AI
Interspeech is one of the premier international conferences dedicated to advancing and disseminating research in the field of speech science and technology. It serves as a global platform where researchers, engineers, and industry professionals can share cutting-edge innovations, methodologies, and applications related to speech communication. In this blog series, we are introducing some of our research papers at INTERSPEECH 2025 and here is a list of them. #5. SPCODEC: Split and Prediction for Neural Speech Codec (Samsung R&D Institute China-Beijing) #9. Fairness in Dysarthric Speech Synthesis: Understanding Intrinsic Bias in Dysarthric Speech Cloning using F5-TTS (Samsung R&D Institute India-Bangalore) |
Voice cloning, especially zero-shot speech synthesis, has become one of the most exciting frontiers in speech technology.
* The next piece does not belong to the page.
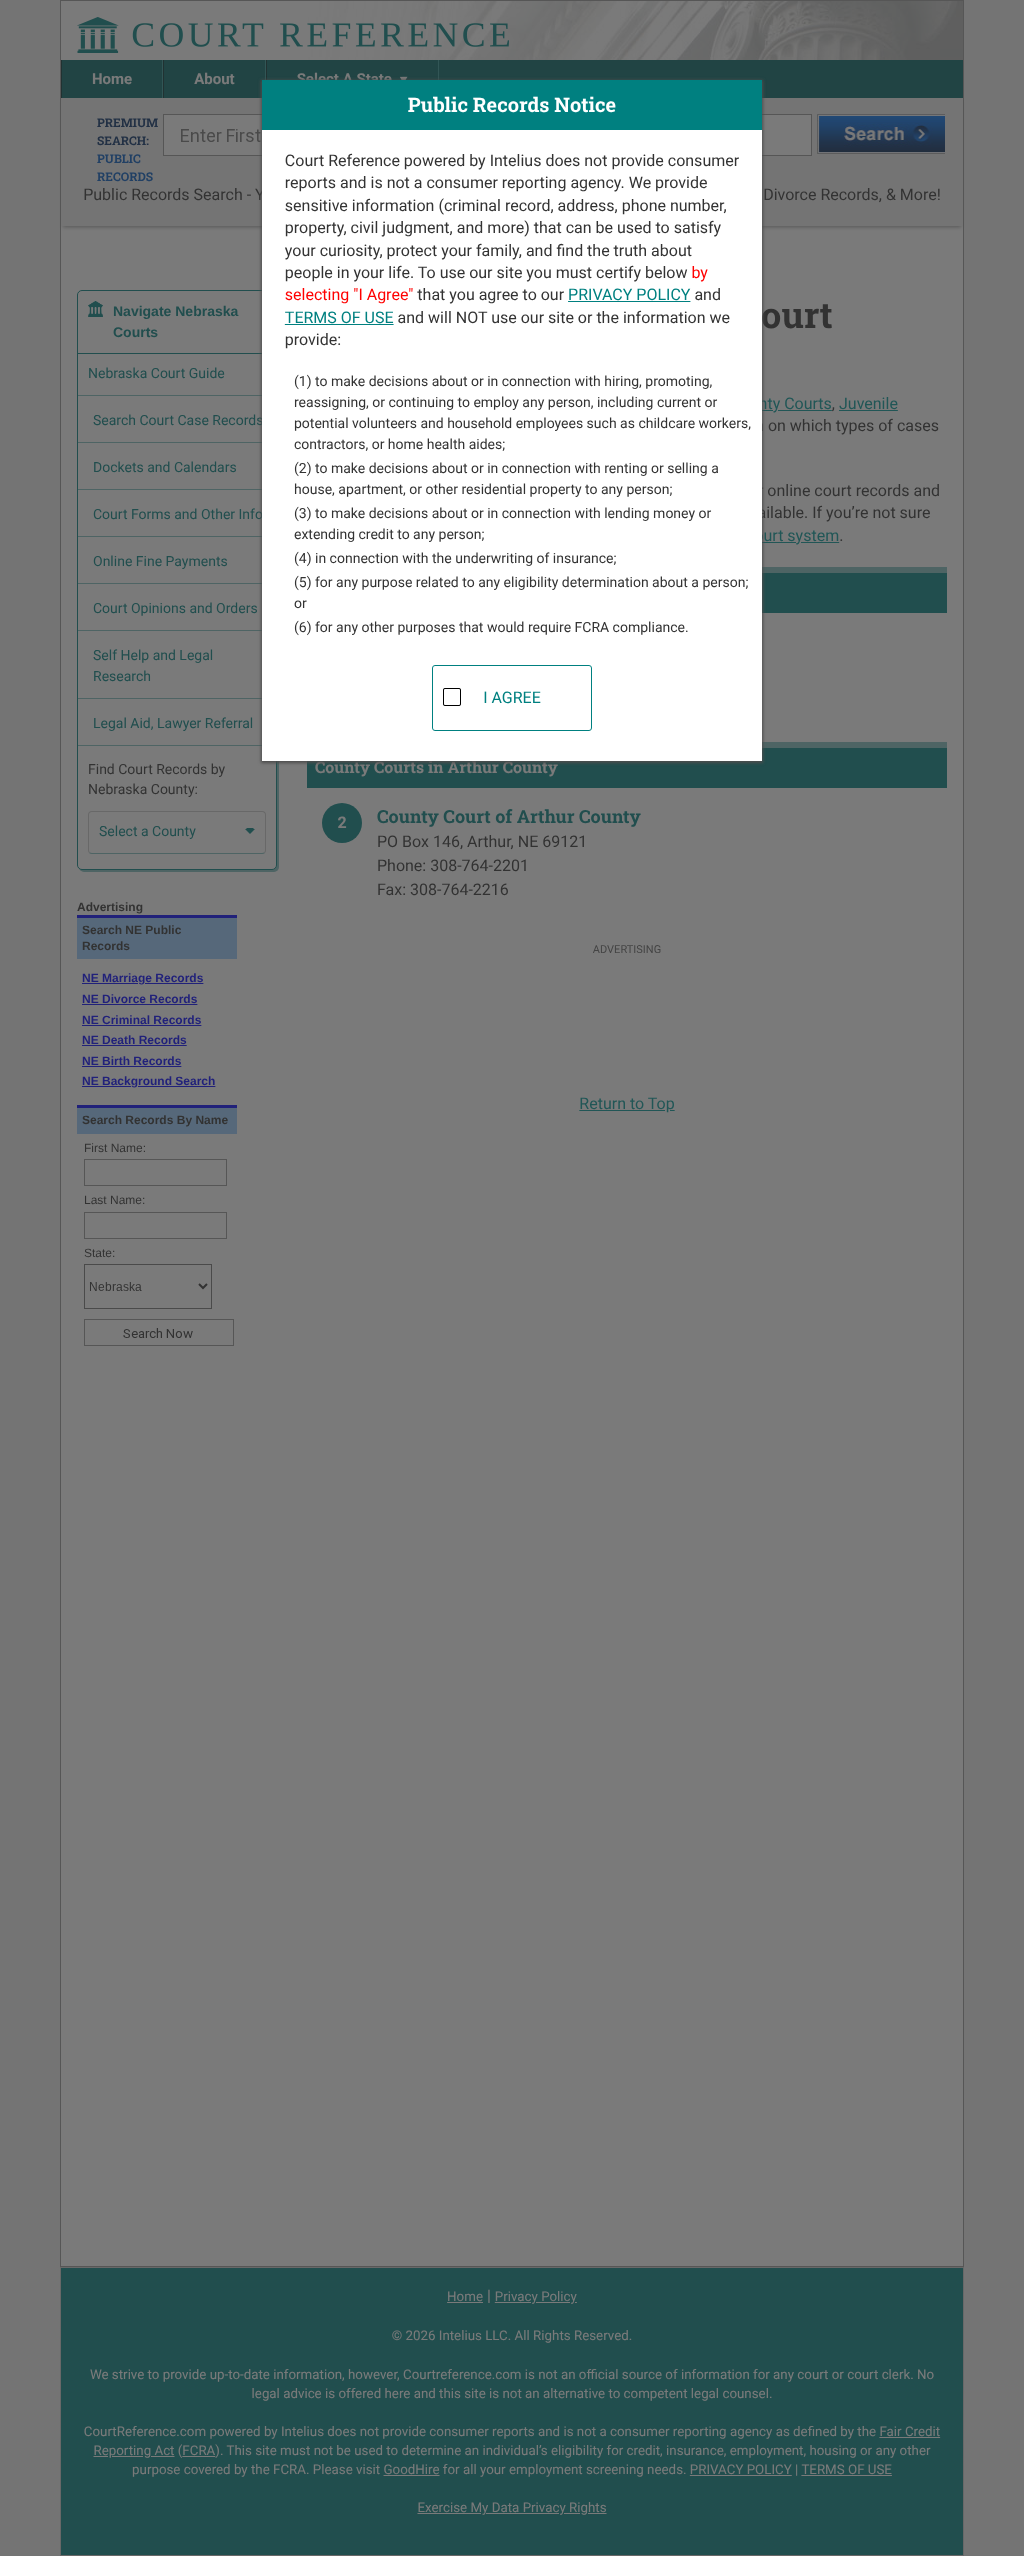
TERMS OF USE (339, 317)
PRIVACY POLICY (629, 294)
With just a few seconds of audio, modern voice cloning models can generate speech that mimics a person’s voice tone, rhythm, and style [1]. This is opening up incredible possibilities: Digital avatars with real human-like voices; Custom TTS for accessibility or entertainment; Rapid data augmentation for low-resource languages. But here’s a catch: is it fair while data augmentation? In the context of zero-shot speech synthesis, fairness means that the model: Reproduces voices equitably across diverse speaker types; Preserves key voice characteristics such as intelligibility, identity, and prosody; Avoids biases that disproportionately affect certain groups. Bias in cloned speech can lead to: Misrepresentation of certain group of speaker’s voice; Unequal performance in downstream tasks like ASR or Speaker verification. Do these systems perform equally well across different speaker traits like accent, gender, age, or vocal condition?
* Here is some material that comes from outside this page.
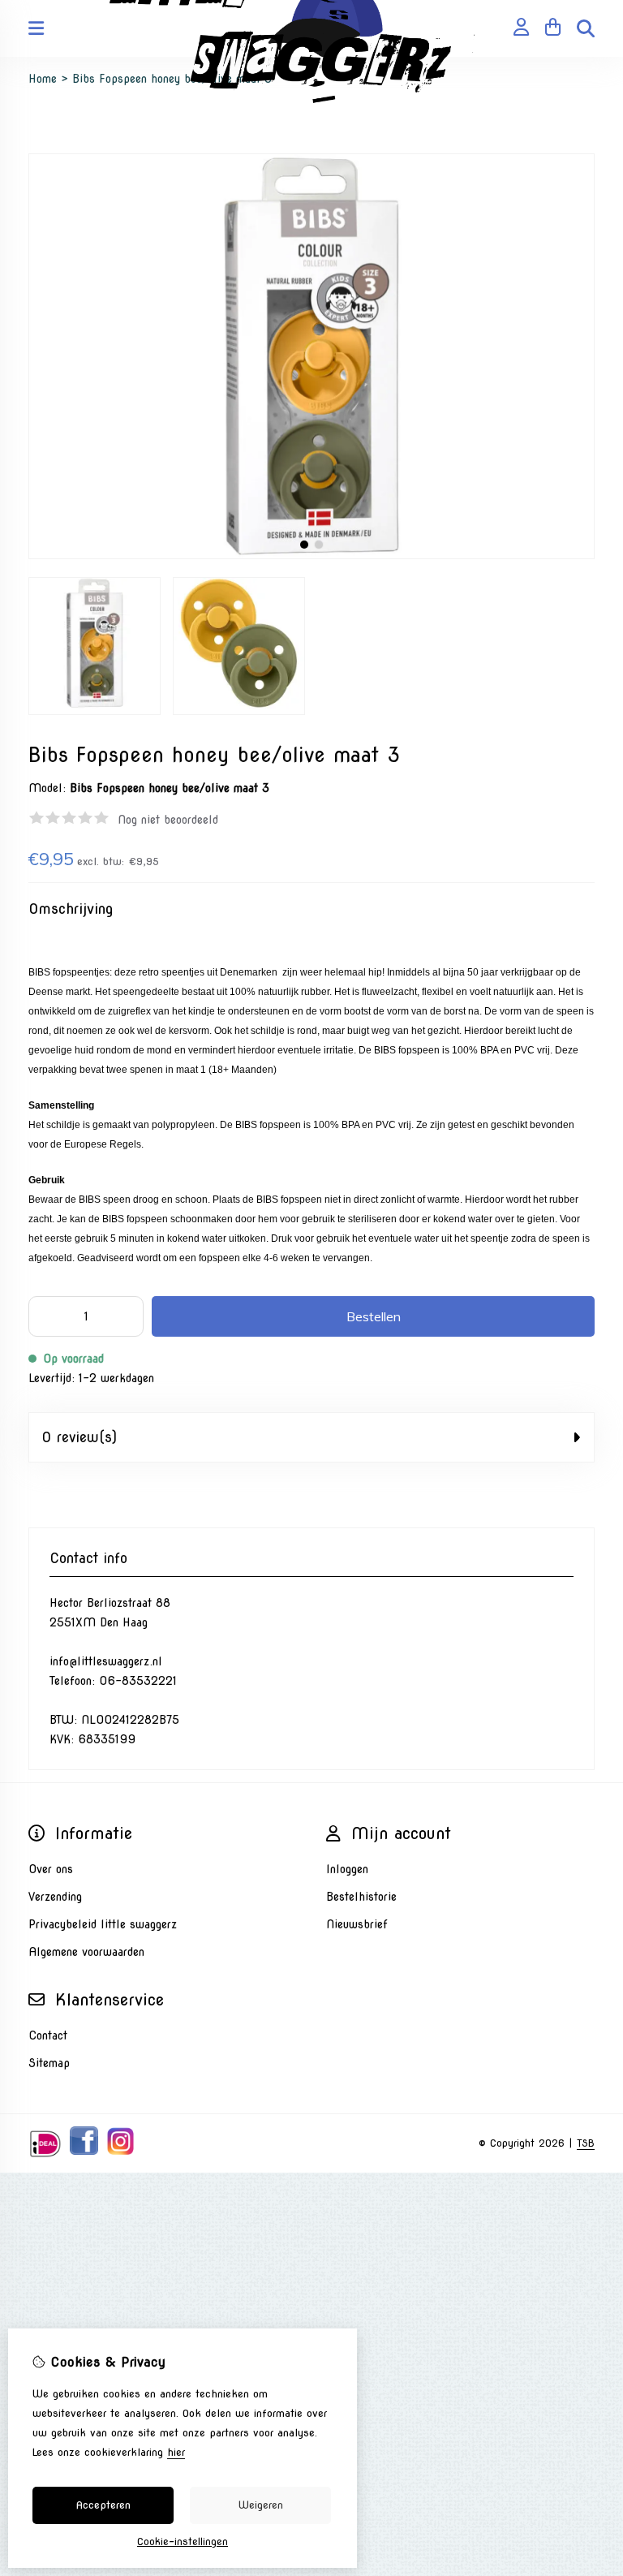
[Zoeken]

In this paper, we studied the Fairness of zero-shot speech synthesis models in the context of dysarthric speech cloning, where the models have not seen any dysarthric speech in their training. Dysarthria, a motor speech disorder caused by neurological conditions, results in a speech that is often slurred, slow, or difficult to understand, particularly in its more severe forms. Speech technologies like ASR and speech enhancement systems, can improve their lives by enabling them to communicate better. However, dysarthric speech poses significant challenges in developing assistive technologies, primarily due to the limited availability of data. Recent advances in neural speech synthesis, especially zero-shot voice cloning, facilitate synthetic speech generation for data augmentation; however, they may introduce biases towards dysarthric speech.
Despite the utilization of zero-shot TTS systems for augmenting dysarthric speech (or for any other speech technology), several critical questions remain unanswered regarding the effectiveness and fairness of dysarthric speech cloning, like: Can synthetic dysarthric speech maintain intelligibility? How does it impact ASR performance? How well the cloned speech retains speaker identity in replicating different severity levels of dysarthria? Do speech synthesis models exhibit bias across dysarthric severity levels in ways that could be disadvantageous to certain user groups?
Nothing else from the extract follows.